Active recovery days can soothe aches and help you prepare for stronger workouts. Many runners take the day off after their longest run of the week. The idea is to give your muscles a break from running, so you’ll feel fresher faster moving forward. Sitting around and doing nothing on a rest day could lead to you feeling stiff the next day.

Below are six tips to help you with your recovery:

1) Rest. Your brain and body both need sleep to recover from the physical and mental stresses of training. Getting plenty of sleep and resting your body may be the most effective treatment. Try to get a solid seven to eight hours of sleep a night to give your body adequate time to rebuild and repair.

2) Active recovery. Active recovery is light exercise during the recovery phase, which can stimulate blood flow to the muscles to help reduce muscle pain. Riding a bike, swimming laps, or walking your dog for about 30 minutes are all good forms of active recovery. The idea is to keep the intensity low, which means you shouldn’t be out of breath. On a scale of 1 to 10, your effort level should be at about a 5.
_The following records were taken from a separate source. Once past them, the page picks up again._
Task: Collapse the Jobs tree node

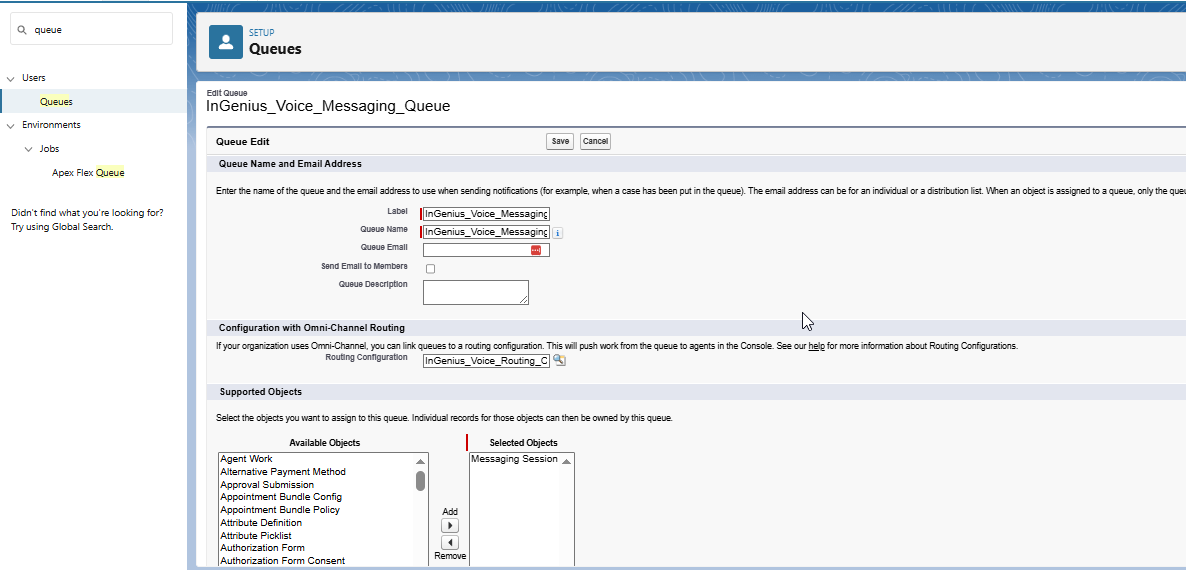Action: pyautogui.click(x=28, y=149)
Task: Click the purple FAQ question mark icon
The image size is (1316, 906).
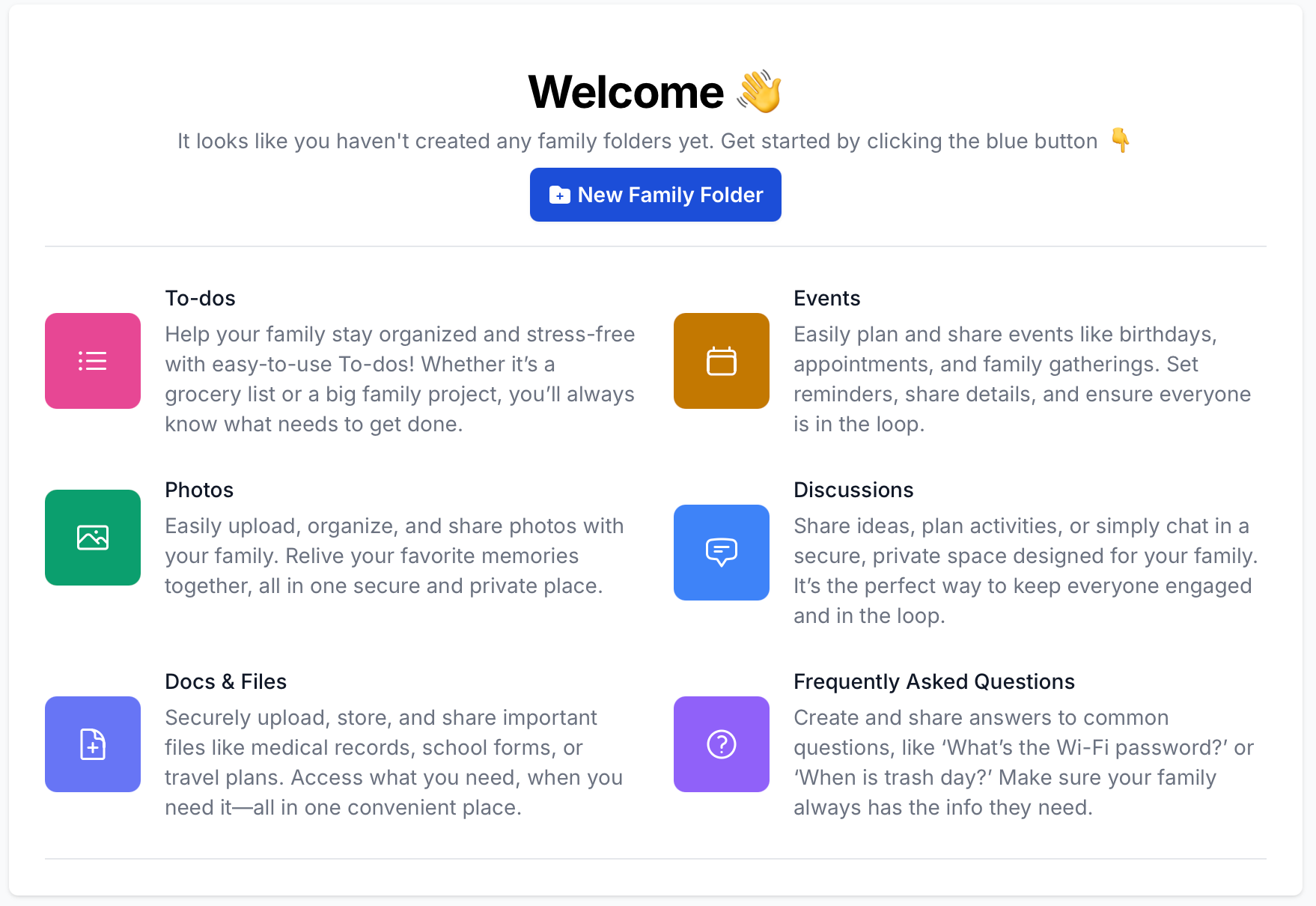Action: 722,744

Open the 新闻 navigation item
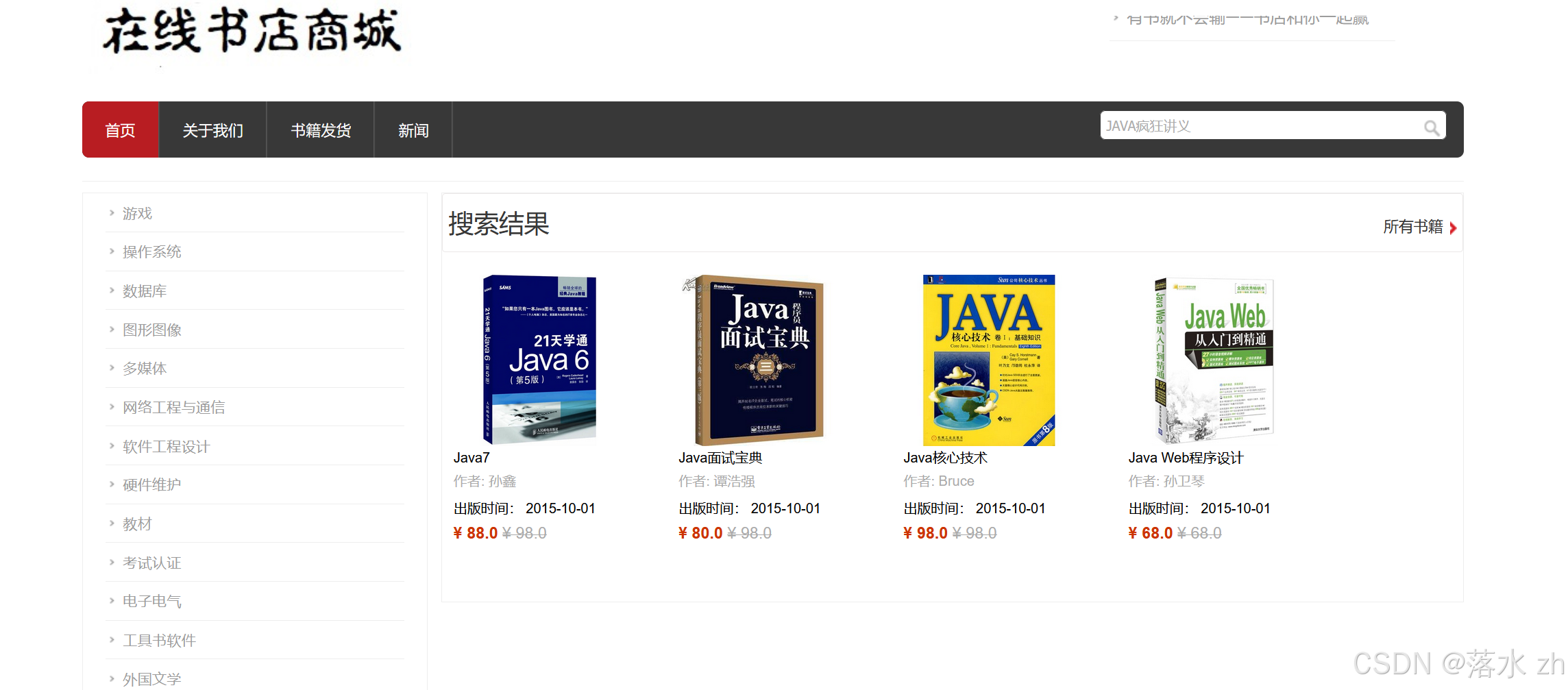pos(413,130)
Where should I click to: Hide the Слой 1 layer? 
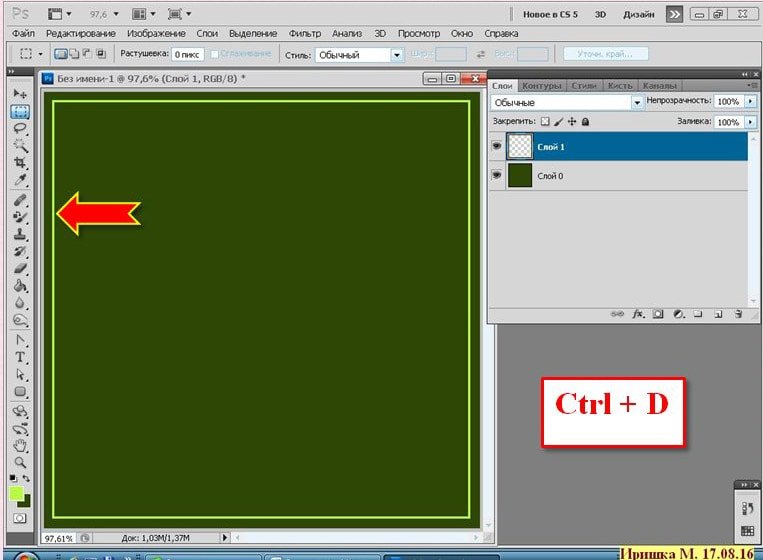(497, 147)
3) Listen to your body. If you’re limping or experiencing sharp pains, take that as cue to listen to your body. Take a true rest day —you need to kick your feet up and just relax because you might be on the brink of injury.

4) Stay hydrated. Drinking water helps prevent dehydration, which can make muscle soreness even more painful. I recommend a good starting point is to try and drink somewhere around half your body weight in ounces of water per day.

5) Fuel your body. Taking a day off running shouldn’t be an excuse to eat terribly. Take this rest day to stock up on nutrients you may not be including during a typical training week.

6) Stretch. Gentle stretching and massage and are great for recovery. Stretching while the muscles are warm is best. Try self-massage with a foam roller to hit tight spots.